▶ _Problem requirements_
Please write out the rows again from the line containing "You are a computer-use" through the end of the rows, inclusive, requests included, and shift every coordinate in the answers up by 106. Leave the pictures out.

▶ _Data to process_
**********
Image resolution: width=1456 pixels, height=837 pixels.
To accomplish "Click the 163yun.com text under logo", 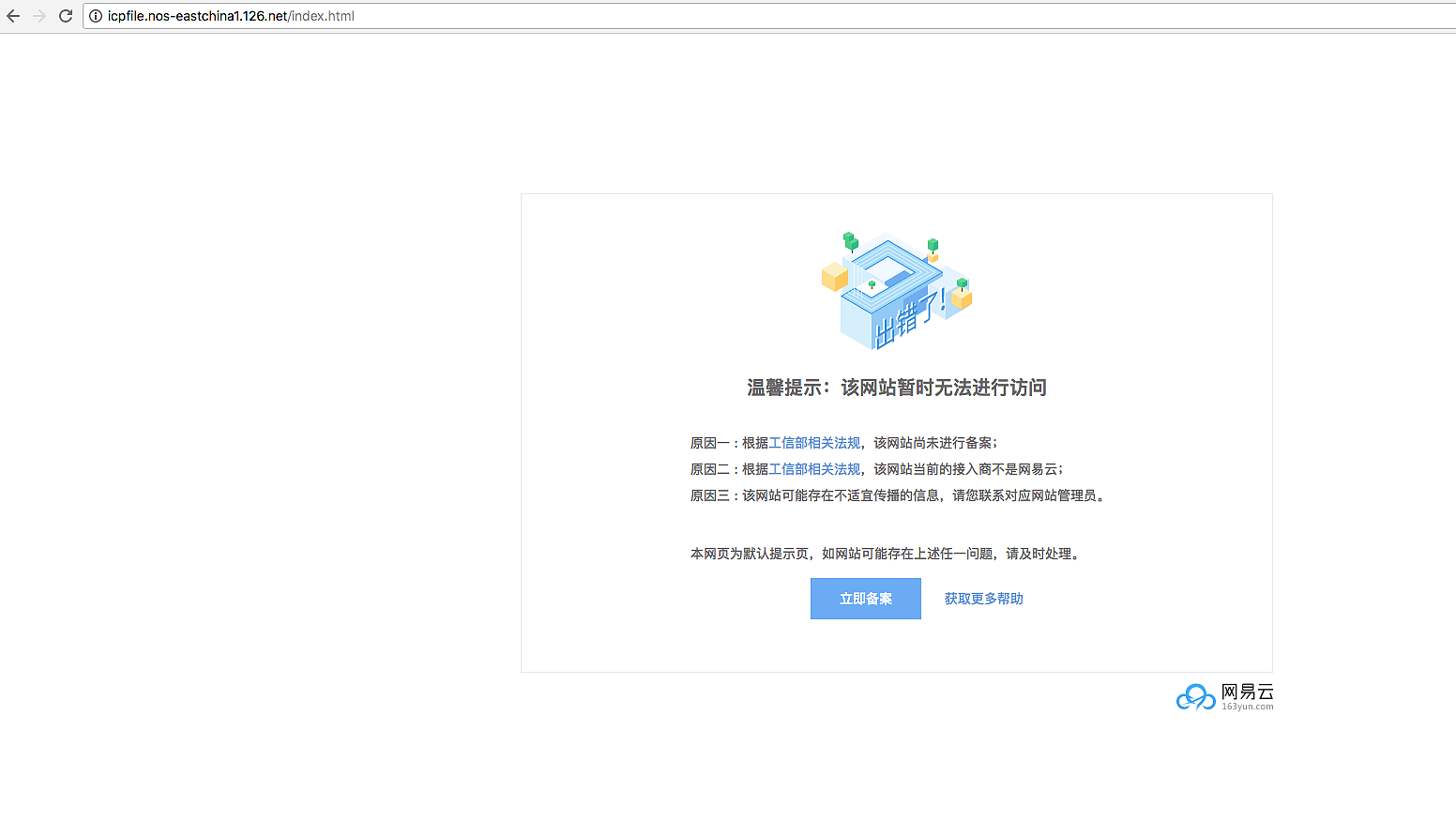I will (x=1247, y=708).
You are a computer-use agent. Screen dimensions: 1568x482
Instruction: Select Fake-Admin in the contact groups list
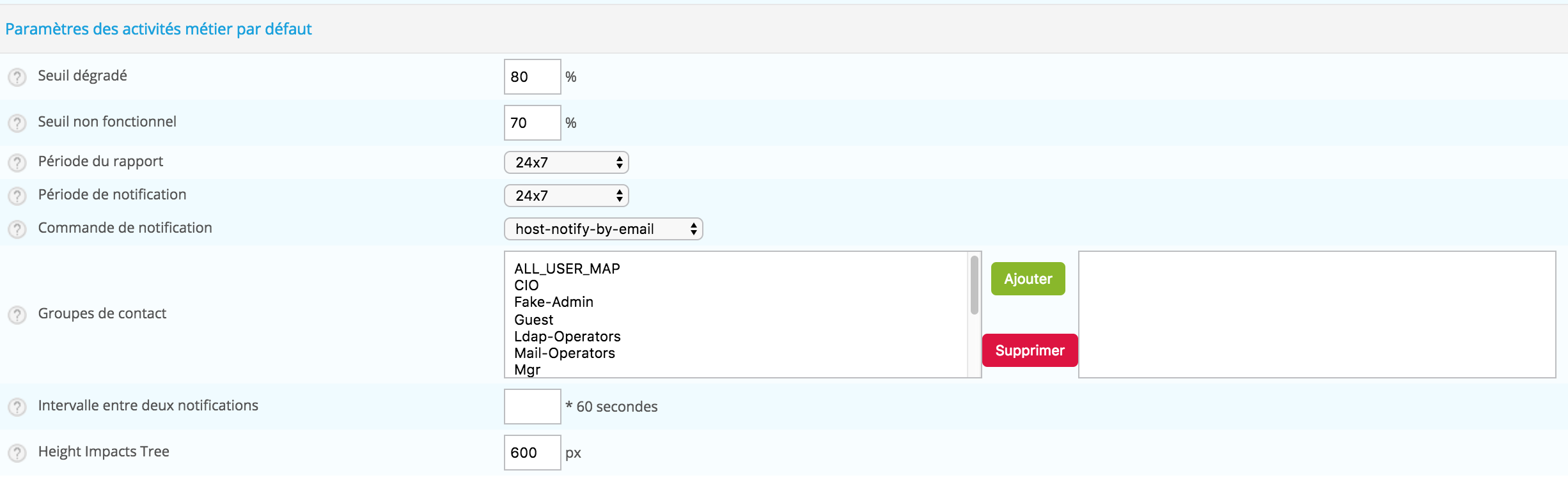pos(554,302)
**********
▶ _Answer to this problem_
You are a computer-use agent. Screen dimensions: 1568x482
Instruction: Select Fake-Admin in the contact groups list
pos(660,408)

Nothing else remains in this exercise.